This article describes a competitive binding assay to identify small molecules that disrupt receptor-ligand interactions. The method involves using human T-lymphocyte cells expressing a target receptor and analyzing the effects of a receptor-specific antagonist on natural ligand binding.
The competitive binding assay identifies small molecules that disrupt receptor-ligand interactions by competitively binding to a target receptor, inhibiting natural ligand binding.
To identify a receptor's interactions with its natural ligand in the presence of a receptor-specific small molecule antagonist, begin with a suspension of human T-lymphocyte cells expressing the target receptor.
Add the cell suspension to the wells of a multi-well plate containing increasing antagonist concentrations. Incubate. The antagonist binds to the orthosteric binding site — the receptor's natural ligand-binding site.
Add a fixed concentration of fluorescently-labeled natural ligands to the wells. Incubate.
At low concentrations, the antagonists occupy few orthosteric binding sites, allowing natural ligand binding to the receptors. However, at higher concentrations, the antagonists occupy most of the orthosteric binding sites, allowing minimal natural ligand-receptor binding.
Centrifuge to pellet the cells. Discard the supernatant. Resuspend the cells in paraformaldehyde to fix them, preserving the cellular morphology.
Using a flow cytometer, analyze the fluorescence signals from individual T-lymphocytes expressing the antagonist- and fluorescent ligand-bound receptors.
A dose-dependent decrease in the mean fluorescence intensity with increasing receptor-specific antagonist concentrations indicates competitive binding of the antagonists to the orthosteric receptor-binding sites, inhibiting natural ligand-receptor interaction.
To begin, dispense 100 microliters of compound solution into a clear 96-well round-bottom plate according to a predefined experimental layout.
Add 50 microliters of cell suspension from a reagent reservoir into the 96-well plate using a multichannel pipette. Incubate the plate for 15 minutes at room temperature in the dark.
Following incubation, add 50 microliters of fluorescently-labeled 100 nanogram per milliliter CXCL12 from a similar reagent reservoir to the wells of the 96-well plate. Incubate for 30 minutes at room temperature in the dark.
Next, centrifuge the 96-well plate at 400 times gravity for 5 minutes at room temperature. Remove the supernatant from the pelleted cells by flipping over the plate. Dry the plate on a tissue. Add 200 microliters of fresh assay buffer from a reagent reservoir to the wells using a multichannel pipette.
Immediately proceed to centrifuge the plate again for 5 minutes at 400 times gravity at room temperature. Again, remove the supernatant by flipping over the plate and then, drying it on a tissue. Finally, gently resuspend the cell pellet in 200 microliters of 1% paraformaldehyde dissolved in PBS. This step will fix the cells.
To analyze the samples by flow cytometry, start up the device, and open the corresponding software. Select the cellular parameters to be visualized in a dot-blot format as forward scatter area, side scatter area, and, in a histogram view, the fluorophore detection channel.
Choose one sample, for instance, a negative control sample, to perform gating of a defined homogeneous cell population based on the forward scatter and side scatter parameters.
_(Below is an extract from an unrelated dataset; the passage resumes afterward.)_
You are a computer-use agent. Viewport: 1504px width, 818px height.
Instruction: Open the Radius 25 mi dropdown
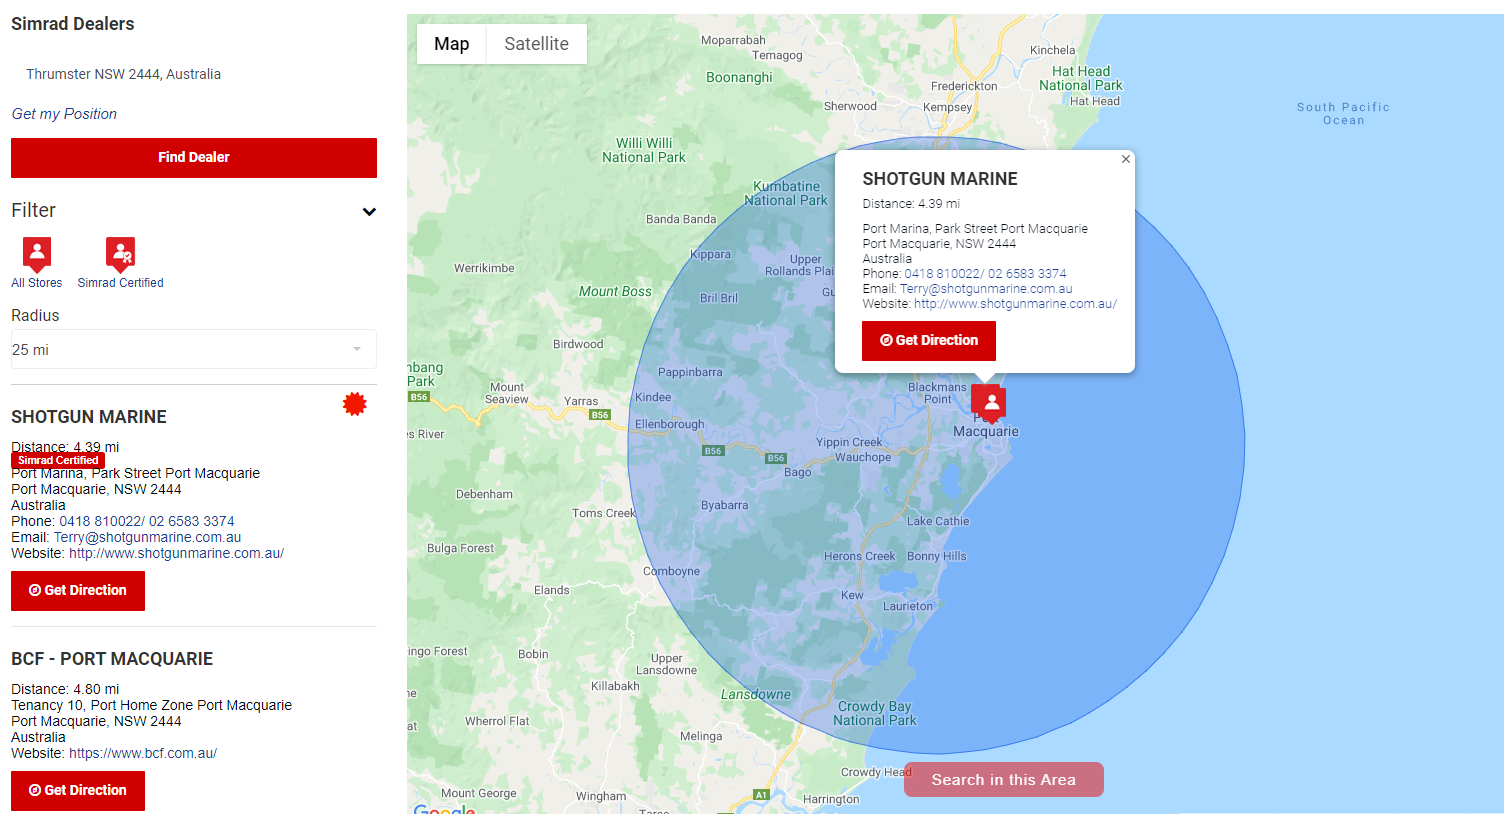coord(193,350)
Adapt the settings for loading the cells into the flow cytometry device.
Select three mixes before injection. Select automatic injection of 100 microliters of fixated cells, and use a sample flow rate of 1.5 microliters per second. Run the sample by selecting "Acquire Data." The forward scatter and side scatter parameters for this sample as well as the fluorophore detection will now appear on the screen.
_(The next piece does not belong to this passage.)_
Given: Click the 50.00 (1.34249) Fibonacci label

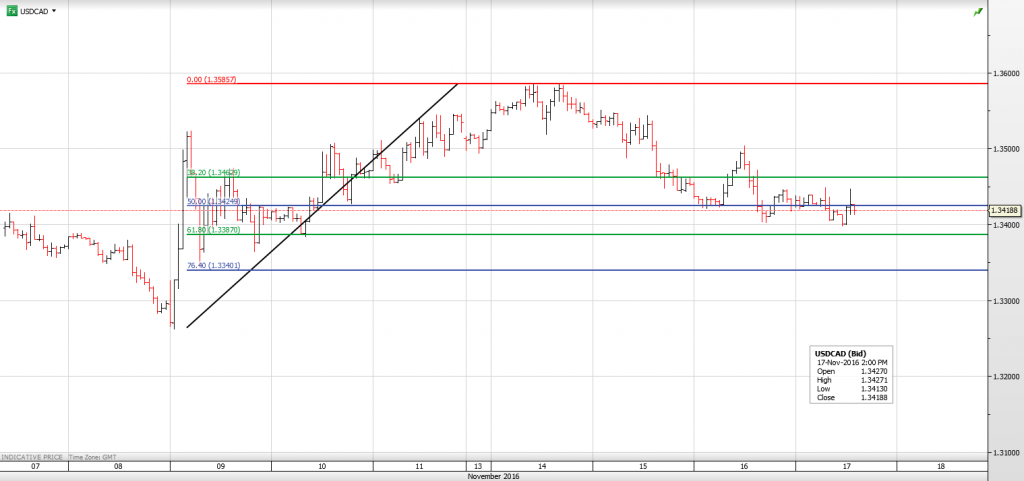Looking at the screenshot, I should click(x=212, y=201).

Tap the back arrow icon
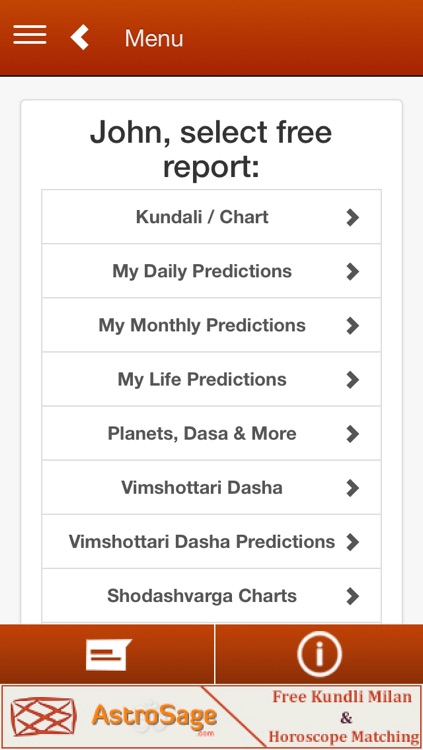80,37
Now, select the software's gating tool. Based on the forward scatter and side scatter dot-blot plot visualization, pre-define a homogeneous and viable cell population by gating. Select to analyze 20,000 "events" per sample.
This means that for each sample, 20,000 cells that fall within a predefined gate will eventually be analyzed. Data acquisition will continue until this number of events is reached.
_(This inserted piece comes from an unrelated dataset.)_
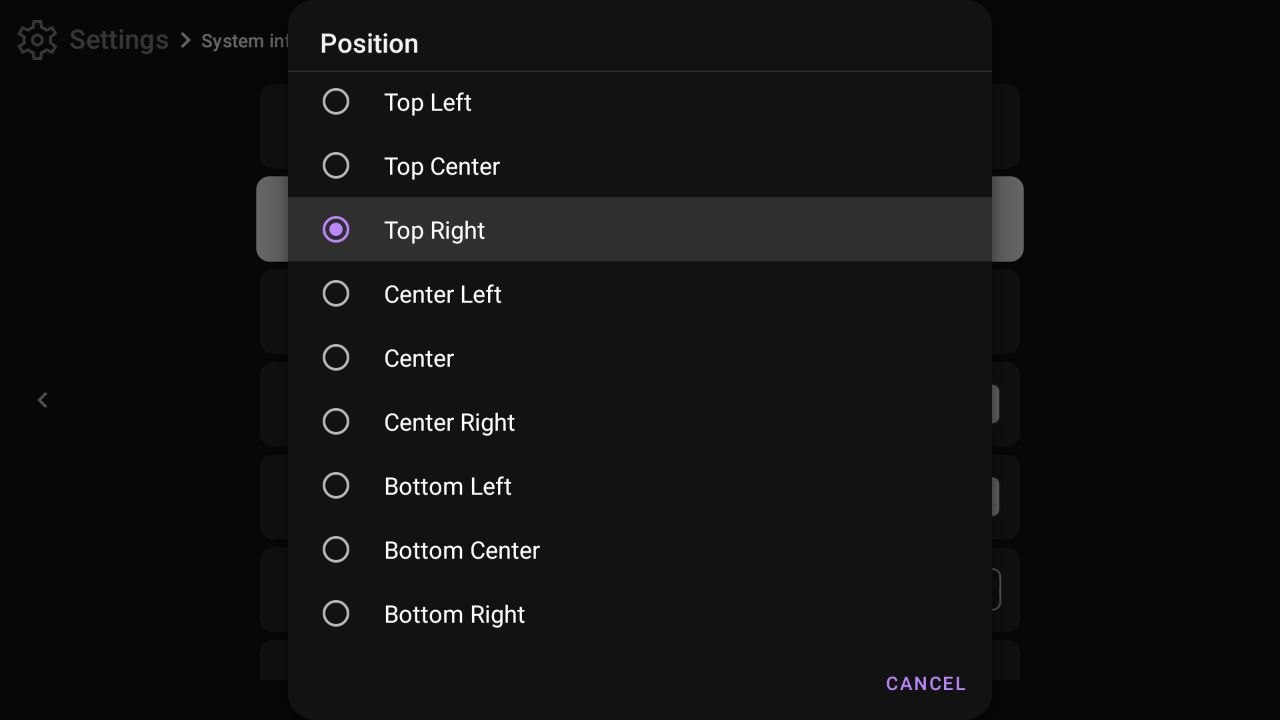Click the Center option text label
The image size is (1280, 720).
418,358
Start the run by selecting first the wells to be analyzed. Then, select "Run Wells."
The flow cytometry device will now analyze these samples one by one by recording the mean fluorescence intensity for each sample, which corresponds to the mean fluorescent signal from the 20,000 cells that fall within the predefined gate.
Finally, perform data analysis as described in the protocol.